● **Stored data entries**
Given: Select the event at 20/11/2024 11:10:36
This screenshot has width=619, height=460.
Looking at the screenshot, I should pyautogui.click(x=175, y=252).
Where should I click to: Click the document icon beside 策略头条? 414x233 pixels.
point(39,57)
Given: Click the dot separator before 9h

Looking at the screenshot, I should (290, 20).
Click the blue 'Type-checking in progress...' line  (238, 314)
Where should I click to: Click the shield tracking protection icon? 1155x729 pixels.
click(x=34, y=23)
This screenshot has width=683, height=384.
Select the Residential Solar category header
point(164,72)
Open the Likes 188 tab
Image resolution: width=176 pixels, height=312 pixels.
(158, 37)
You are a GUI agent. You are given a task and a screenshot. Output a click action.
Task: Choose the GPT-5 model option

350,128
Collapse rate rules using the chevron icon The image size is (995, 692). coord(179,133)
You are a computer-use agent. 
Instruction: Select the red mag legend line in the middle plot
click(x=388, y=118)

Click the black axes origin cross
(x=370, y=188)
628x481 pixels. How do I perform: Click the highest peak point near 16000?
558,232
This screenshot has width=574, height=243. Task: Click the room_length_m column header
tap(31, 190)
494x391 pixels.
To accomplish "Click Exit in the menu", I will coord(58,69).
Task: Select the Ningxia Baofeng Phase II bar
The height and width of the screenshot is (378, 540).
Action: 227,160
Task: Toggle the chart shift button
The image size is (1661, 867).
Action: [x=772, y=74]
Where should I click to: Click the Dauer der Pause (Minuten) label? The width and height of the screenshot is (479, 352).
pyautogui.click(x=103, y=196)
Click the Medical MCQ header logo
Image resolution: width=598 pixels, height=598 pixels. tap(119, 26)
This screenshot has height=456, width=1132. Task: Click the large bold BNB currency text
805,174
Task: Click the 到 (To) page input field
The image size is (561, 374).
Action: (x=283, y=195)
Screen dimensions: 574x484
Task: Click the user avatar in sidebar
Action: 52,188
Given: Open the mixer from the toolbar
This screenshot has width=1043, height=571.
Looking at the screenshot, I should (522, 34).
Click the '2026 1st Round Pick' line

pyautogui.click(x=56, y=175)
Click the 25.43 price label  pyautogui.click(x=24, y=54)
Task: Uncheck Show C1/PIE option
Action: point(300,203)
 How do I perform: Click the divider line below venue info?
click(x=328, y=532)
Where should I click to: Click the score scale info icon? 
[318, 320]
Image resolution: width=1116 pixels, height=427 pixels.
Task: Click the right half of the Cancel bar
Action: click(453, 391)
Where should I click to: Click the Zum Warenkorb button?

● **Action item**
Across all the records above, find each line with "coord" in it and copy it.

● **Task output**
Collapse rate rules using the chevron icon The image size is (995, 692). coord(179,133)
To accomplish "Click Exit in the menu", I will coord(58,69).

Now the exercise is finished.